A propos de tourbillon, j’ai lu le quatrième tome de Joseph Privat de Molières, qui prouve l’existence de Dieu par un poids de cinq livres posé sur un 4 de chiffre (2). Il paraît que vos confrères les examinateurs de son livre n’ont pas donné leurs suffrages à cette étrange preuve ; sur quoi j’avais pris la liberté de dire :

 

 

Quand il s’agit de prouver Dieu,

Vos messieurs de l’Académie

Tirent leur épingle du jeu

Avec beaucoup de prud’homie.

 

 

J’ai lu quelque chose de M. de Gamaches (3), mais je ne sais pas bien encore ce qu’il prétend.
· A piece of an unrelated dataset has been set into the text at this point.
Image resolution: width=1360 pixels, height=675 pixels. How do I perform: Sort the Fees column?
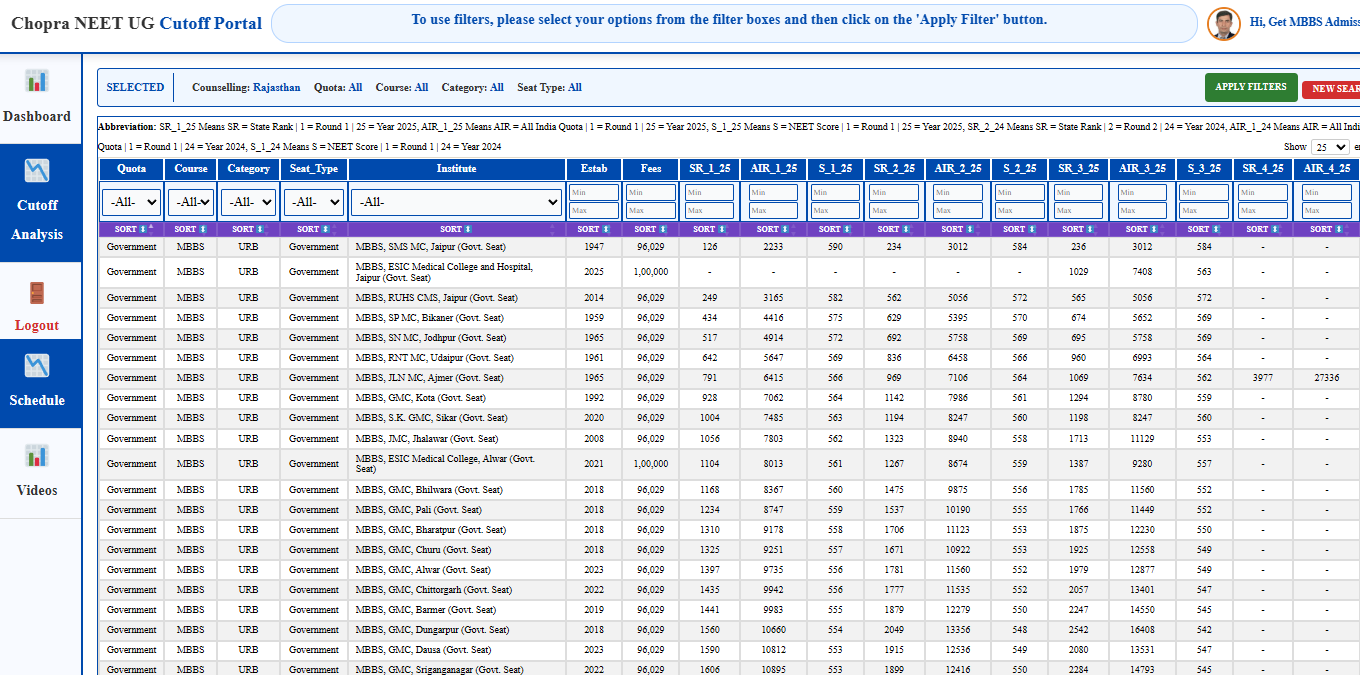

Il fait quelquefois le plaisant ; j’aimerais mieux clarté et méthode.

 

J’apprends de bien funestes nouvelles de la santé de madame de Richelieu ; vous perdrez une personne qui vous estimait et qui vous aimait, puisqu’elle  vous avait connu ; c’était presque la seule protectrice qui me restait à Paris. Je lui étais attaché dès son enfance ; si elle meurt, je serai inconsolable.

 

Adieu, monsieur, je vous suis attaché pour jamais. Vous savez que je vous ai toujours aimé, quoique je vous admirasse ; ce qui est assez rare à concilier.

 

 

1 – Ou plutôt huit ans. (G.A.)

 

2 – On appelle 4 de chiffre un piège à rats, sur lequel on met un poids. (K.)